Somalia–United Kingdom relations are bilateral relations between Somalia and the United Kingdom.

History
Relations between the territories of present-day Somalia and the United Kingdom date back to the 19th century. In 1884, Britain established the British Somali Coast Protectorate  in northern Somalia (Somaliland) after signing successive treaties with the then ruling Somali Sultans, such as Mohamoud Ali Shire of the Warsangali. In 1900, the Dervish leader Mohammed Abdullah Hassan began a twenty-year resistance movement against British troops. This military campaign eventually came to an end in 1920, after Britain aerially bombarded the Dervish capital of Taleh.Following World War II, Britain retained control of both British Somaliland and Italian Somaliland as protectorates. In 1945, during the Potsdam Conference, the United Nations granted Italy trusteeship of Italian Somaliland, but only under close supervision and on the condition—first proposed by the Somali Youth League (SYL) and other nascent Somali political organizations, such as Hizbia Digil Mirifle Somali (HDMS) and the Somali National League (SNL)—that Somalia achieve independence within ten years. British Somaliland remained a protectorate of Britain until 1960.

In 1948, under pressure from their World War II allies and to the dismay of the Somalis, the British "returned" the Haud (an important Somali grazing area that was presumably 'protected' by British treaties with the Somalis in 1884 and 1886) and the Ogaden to Ethiopia, based on a treaty they signed in 1897 in which the British ceded Somali territory to the Ethiopian Emperor Menelik in exchange for his help against raids by Somali clans. Britain included the proviso that the Somali residents would retain their autonomy, but Ethiopia immediately claimed sovereignty over the area. This prompted an unsuccessful bid by Britain in 1956 to buy back the Somali lands it had turned over. Britain also granted administration of the almost exclusively Somali-inhabited Northern Frontier District (NFD) to Kenyan nationalists despite an informal plebiscite demonstrating the overwhelming desire of the region's population to join the newly formed Somali Republic.

On 1 July 1960, the former British Somaliland and the Trust Territory of Somaliland (the former Italian Somaliland) united as scheduled to form the Somali Republic (Somalia).

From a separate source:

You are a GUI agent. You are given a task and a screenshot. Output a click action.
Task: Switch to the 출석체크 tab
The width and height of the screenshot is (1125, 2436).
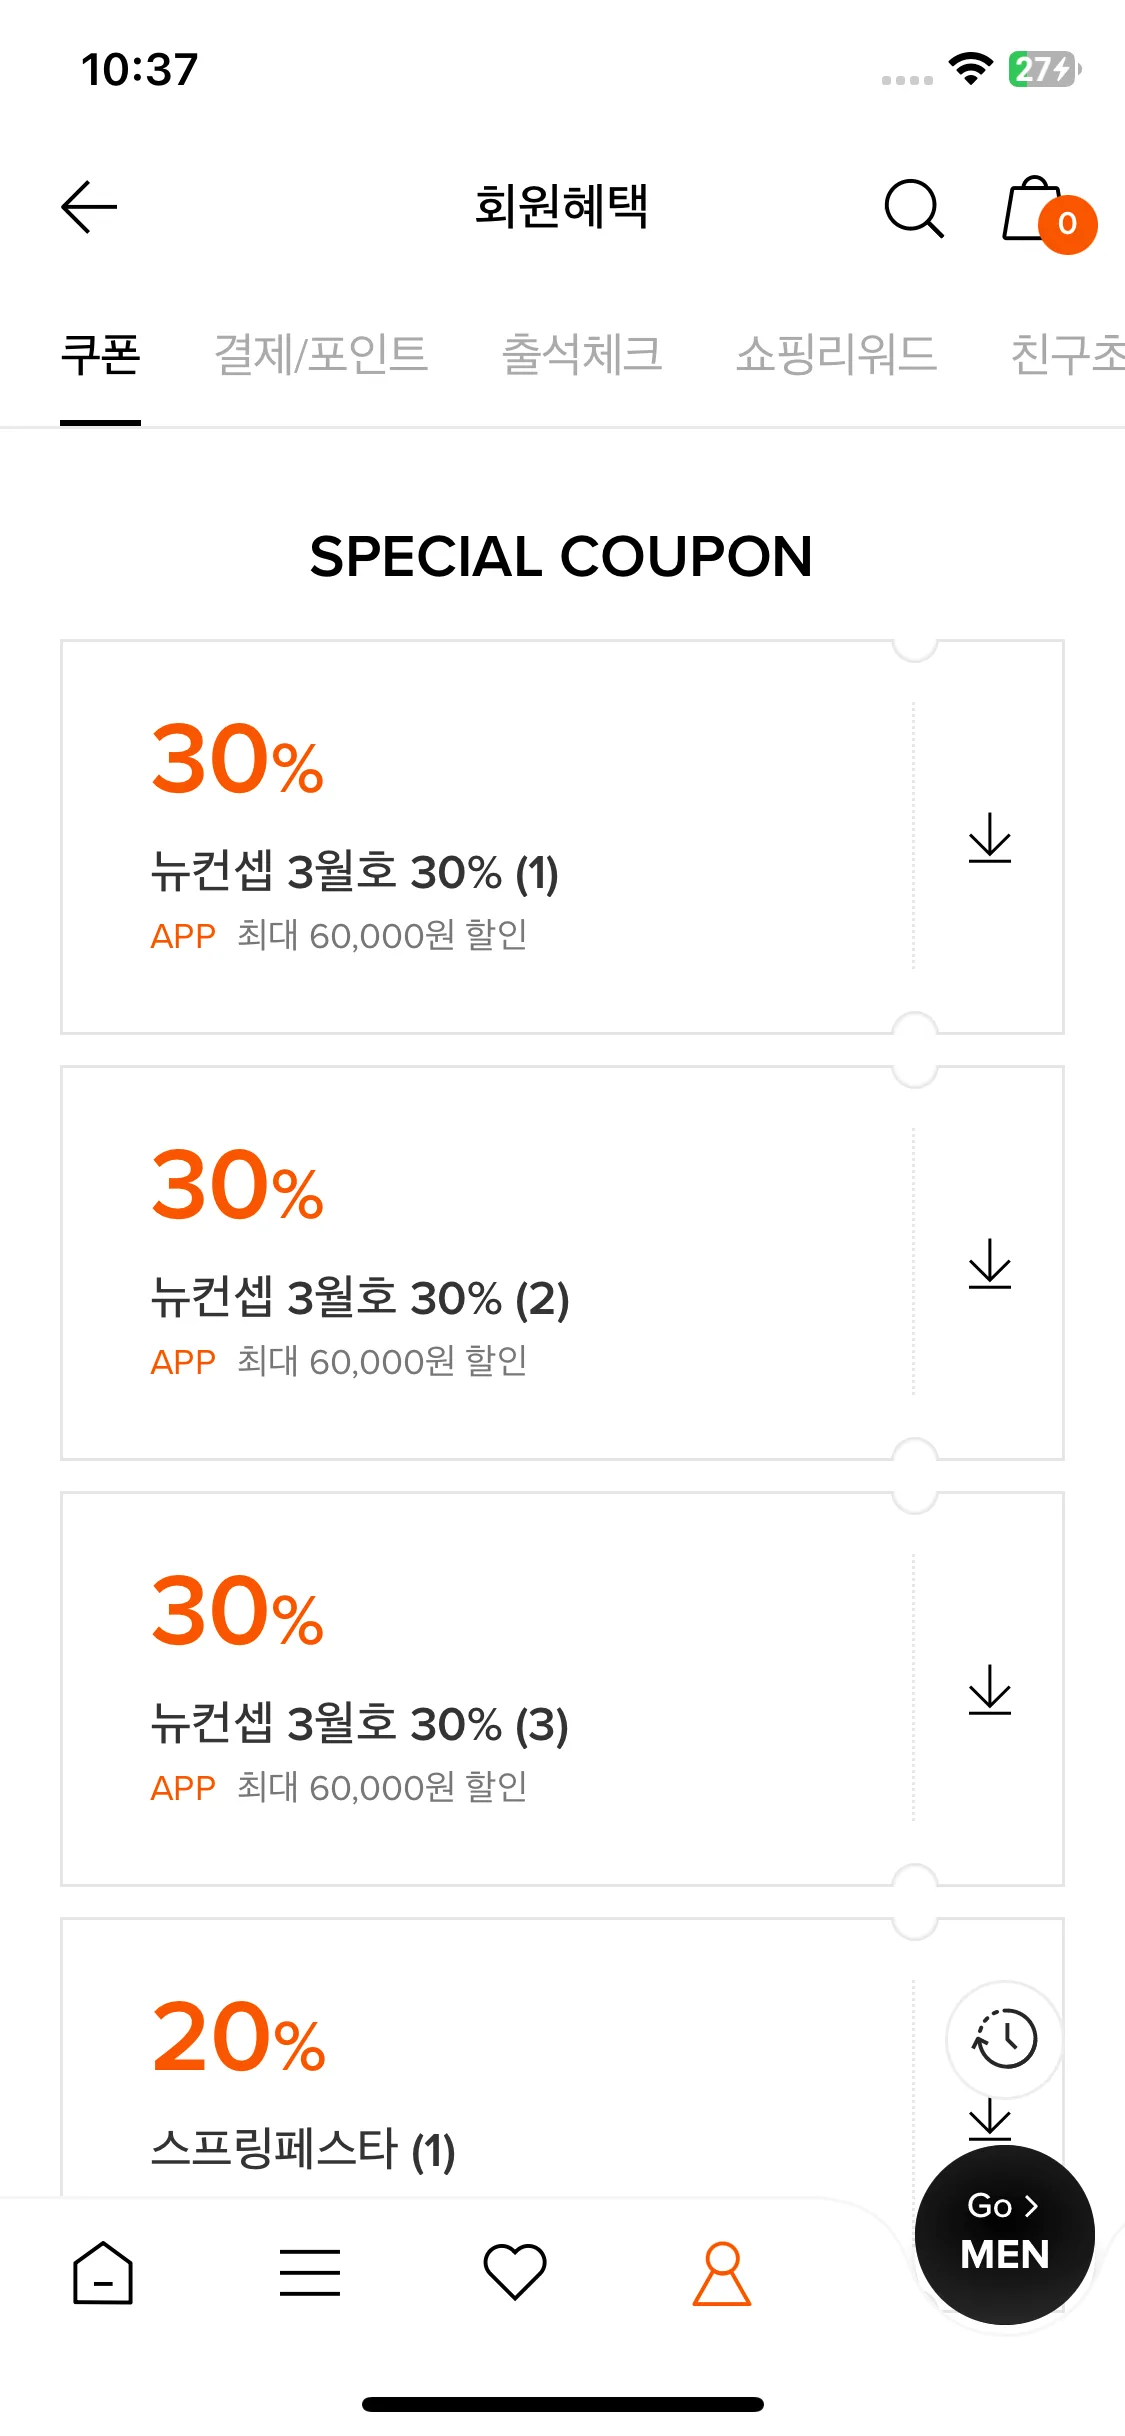582,355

Between 1963 and 1968, the Somali government severed diplomatic ties with the UK authorities over the Northern Frontier District issue. It later reestablished relations following the rise to power of the Supreme Revolutionary Council in 1969.

After the collapse of the Somali central government and the start of the civil war in 1991, the UK embassy in Mogadishu closed down. In the ensuing period, the British government maintained diplomatic ties with the newly formed Transitional National Government and its successor the Transitional Federal Government. It also engaged Somalia's smaller regional administrations, such as Puntland and Somaliland, to ensure broad-based inclusion in the peace process. In 2012, the British authorities additionally organized the London Conference on Somalia to coordinate the international community's support for the interim Somali government.

Following the establishment of the Federal Government of Somalia in August 2012, the British authorities re-affirmed the UK's continued support for Somalia's government, its territorial integrity and sovereignty.

On the 23rd of March 2017 UK Foreign Minister Boris Johnson chaired a council meeting on the humanitarian and political situation in the Horn of Africa nation in the face of upcoming famine concerns. A week before this Johnson visited Mogadishu to Salk with Somali President Mohamed Abdullahi Mohamed about a strategy to avert any crisis.

Diplomatic missions

Somalia does not have an embassy in London and has no official diplomatic presence in the United Kingdom since the embassy closed in 1994.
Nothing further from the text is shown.